Il y a des scènes qu’on aurait préféré ne pas avoir vues. Comme celle du dîner d’adieu entre Edgar J. Hoover et son amant à la fin du dernier Clint Eastwood. Voir deux amants grabataires, l’un tremblant comme s’il était atteint de parkinson, manquant de s’écrouler même assis, et l’autre gonflé comme comme une bouée pneumatique sous la ceinture, c’est déjà pas très folichon. Mais quand en plus les deux acteurs, plutôt seyants au demeurant, se retrouvent noyés sous dix centimètres de caoutchouc épidermique ridé pour finir par ressembler à Coluche dans Banzaï , mais après la piqûre de moustique, là ça devient franchement du comique involontaire. Alors à partir de ce moment-là, entendre la musique de Clint Eastwood himself jouant du piano Bontempi d’un doigt sur des nappes synthétiques aussi inspirées qu’un pianiste de bar resté seul un soir de Noël, ça relève soit de l’inconscience sénile (y aura-t-il quelqu’un qui aura le courage un jour de lui dire qu’il n’est pas musicien ?), soit du suicide artistique.
Colossale finesse
C’est d’autant plus dommage qu’Eastwood tenait évidemment un sujet en or, assez proche de Mémoires de nos pères, à savoir comment un homme de l’ombre a sacrifié sa vie personnelle et falsifier l’histoire officielle pour maintenir un pouvoir conservateur à la tête des Etats-Unis. Malheureusement, le mauvais scénariste de Harvey Milk, Dustin Lance Black, comme le titre du film l’indique, préfère le mélo des familles à l’analyse politique. Le personnage d’Hoover s’en retrouve constamment enjolivé, ses contradictions politiques jamais discutées, et son homosexualité, savamment expliquée par une mère castratrice qui le pousse au travestissement dans une subtile scène de psychologie oedipienne.
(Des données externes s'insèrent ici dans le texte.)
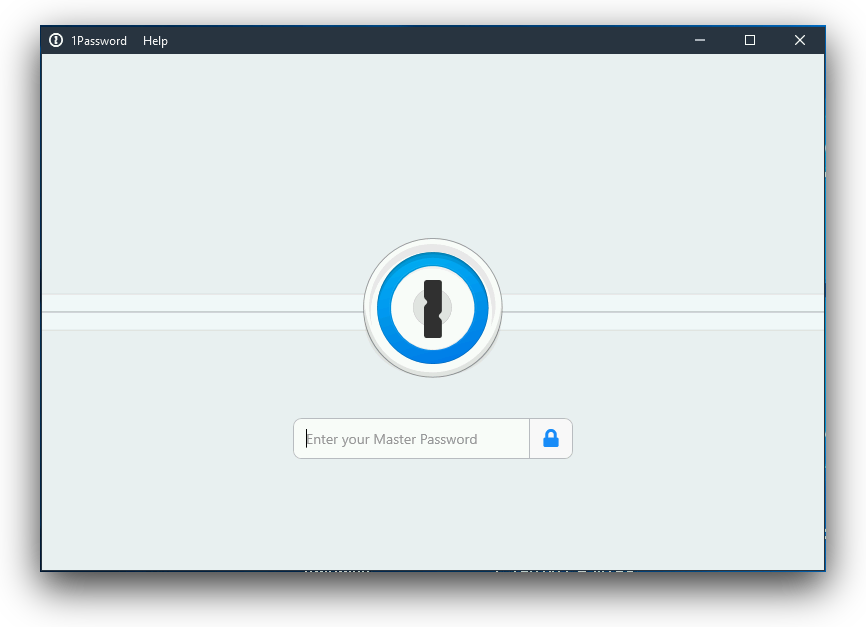Image resolution: width=866 pixels, height=627 pixels.
Task: Place the cursor in the password entry box
Action: 410,438
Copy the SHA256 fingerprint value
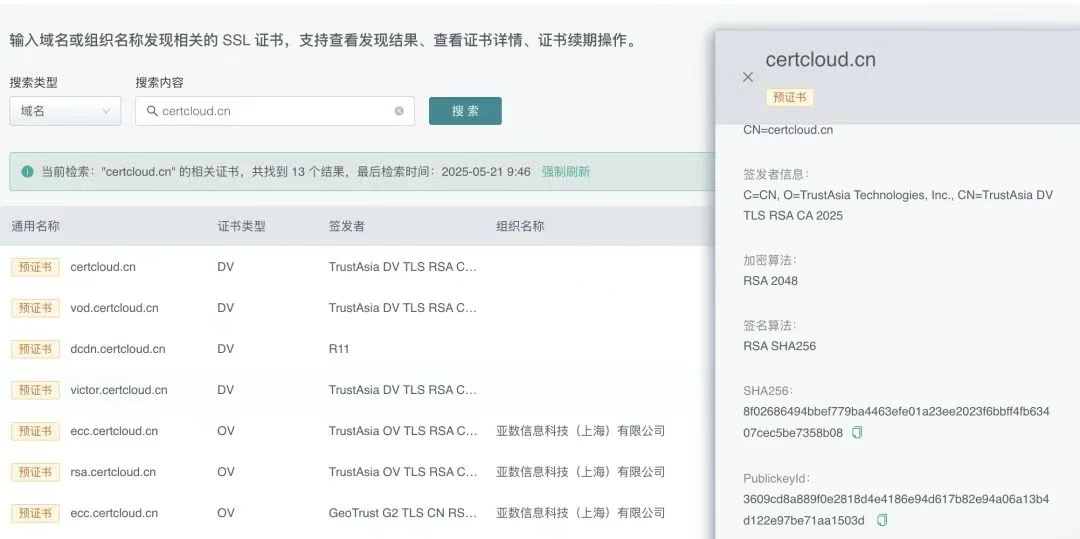The image size is (1080, 539). point(857,433)
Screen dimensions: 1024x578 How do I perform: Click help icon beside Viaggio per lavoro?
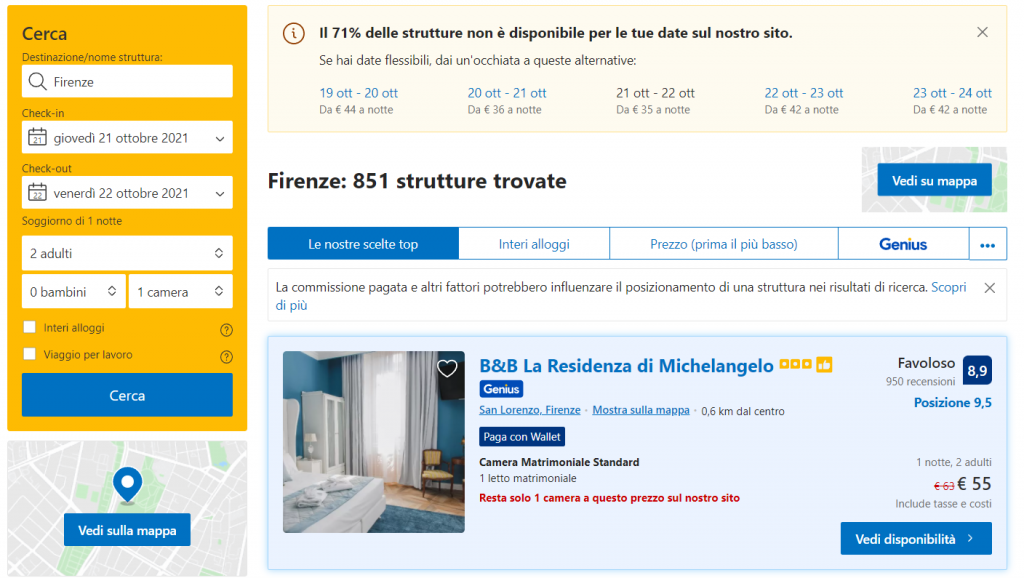pyautogui.click(x=226, y=357)
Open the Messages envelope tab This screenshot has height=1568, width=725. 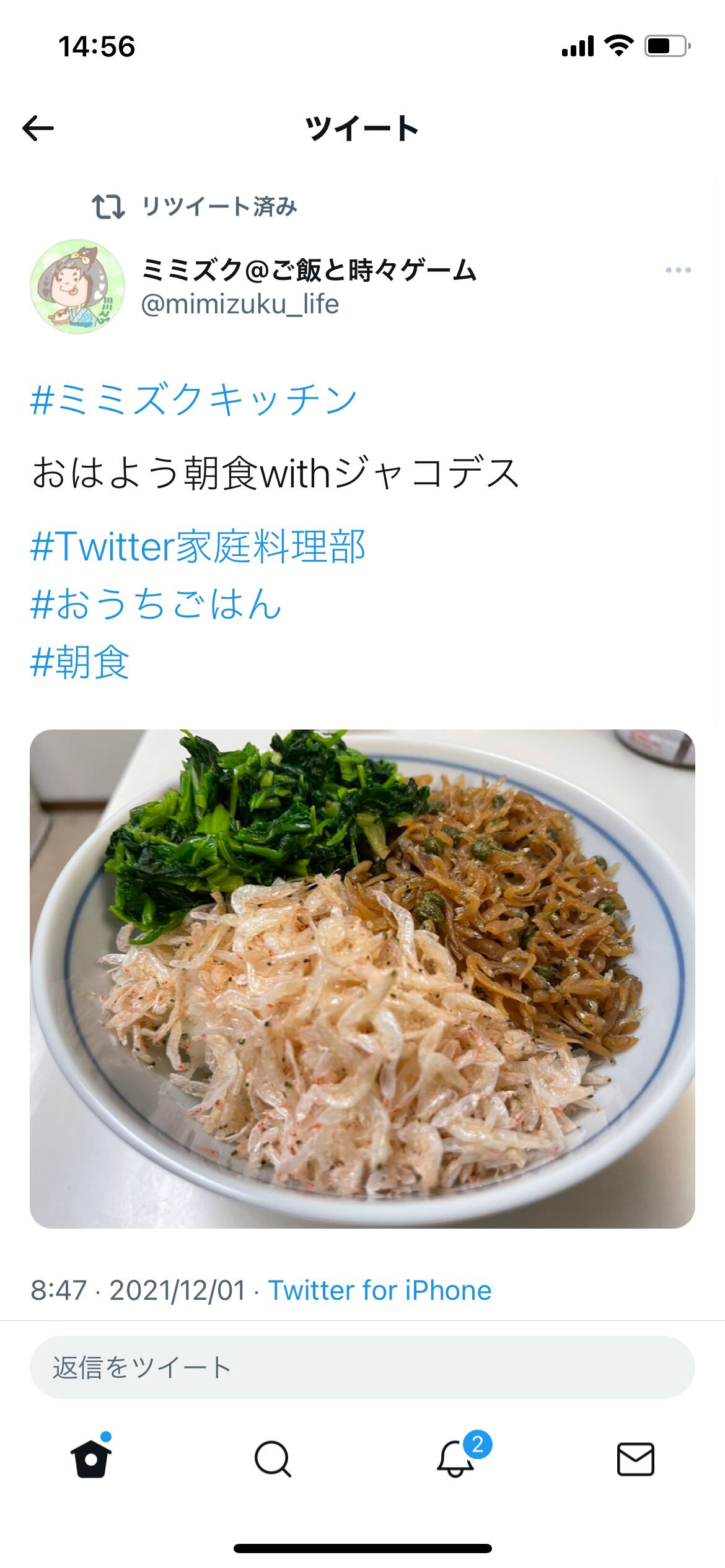click(x=636, y=1459)
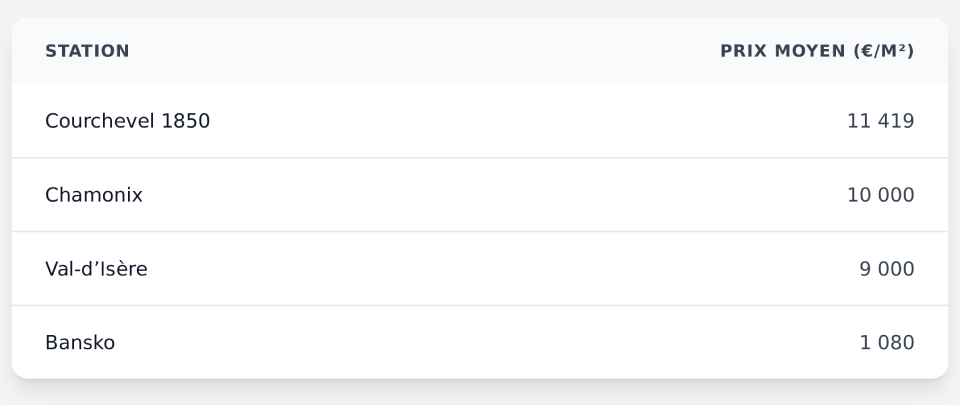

Au lieu d’une histoire de l’Amérique vue par la lorgnette des hommes de l’ombre, on aboutit à un mélo poussif et hypocrite (cachez ce racisme et cette homosexualité qu’on ne saurait voir), refoulé comme son prétendu personnage. Malgré une caméra souvent inspirée, plus fluide et mouvante qu’à l’accoutumée, et un Leo Di Caprio au sommet quand on a la chance d’apercevoir un bout de sa vraie peau, J. Edgar est bien un vrai film de beauf, assez homophobe dans sa façon d’envisager l’intimité de Hoover, et on ne peut plus lâche et droitier quand il s’agit de dédouaner Hoover de ses responsabilités quant à ses mensonges et aux conséquences politiques de ses actions. La façon qu’a le film a de sombrer dans son dernier tiers dans le mélo de pacotille avec choeurs christiques en surgelé pour accompagner le piano manchot, montre à quel point les vieux démons réactionnaires du vieux Clint, on ne peut plus présents dans ses trois derniers films (Invictus, Au-delà, J. Edgar), ont repris le dessus. Lui, pour le moment, reste sévèrement en-dessous.
L.H.
J. Edgar de Clint Eastwood (2h10) en salles depuis le 11 janvier.